Continue the passage on China's plans to cut fine-particle air pollution, picking up after its last sentence.

Source excerpt:
## begin

Local governments will fund most of the programs aimed at cutting the level of harmful particles in the air in 117 cities by at least 5 percent between 2011 and 2015, the Ministry of Environmental Protection said in a statement on its website.

Doctors warn that the tiny floating PM 2.5 particles, named for their less than 2.5 micrometer diameter, can settle in the lungs and cause respiratory problems and other illnesses.

China began publishing data on the amount of such pollution earlier this year in an effort to address concerns from residents that pollution readings were grossly understated.

Chinese officials have acknowledged that the thick cocktail of smokestack emissions, vehicle exhaust, dust and aerosols that often fills the air in many cities is a growing concern to increasingly prosperous urban residents.

Many Chinese in Beijing refer to an air pollution index published by the U.S. embassy, a move that has drawn the ire of Chinese officials who have called it unscientific.

## end

Source material:
## begin

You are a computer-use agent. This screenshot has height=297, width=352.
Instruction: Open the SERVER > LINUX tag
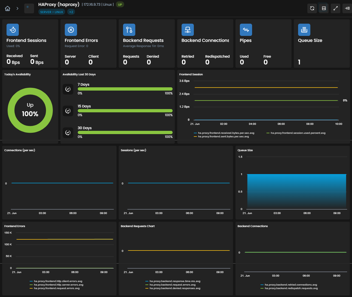(52, 12)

## end

Final answer:
Those measurements, based on U.S. standards, appear much grimmer than those of the city government's and often list pollution levels as hazardous at prolonged exposure.

China has cited its ongoing reliance on heavy industry as the reason it failed to meet some of its 2011 air and water pollution reduction targets.

Earlier government projections gave more ambitious pollution reduction targets. State radio reported in February that Beijing would reduce PM 2.5 levels by 15 percent by 2015 compared with 2010 levels, and cut overall air pollution levels by 30 percent over the same period.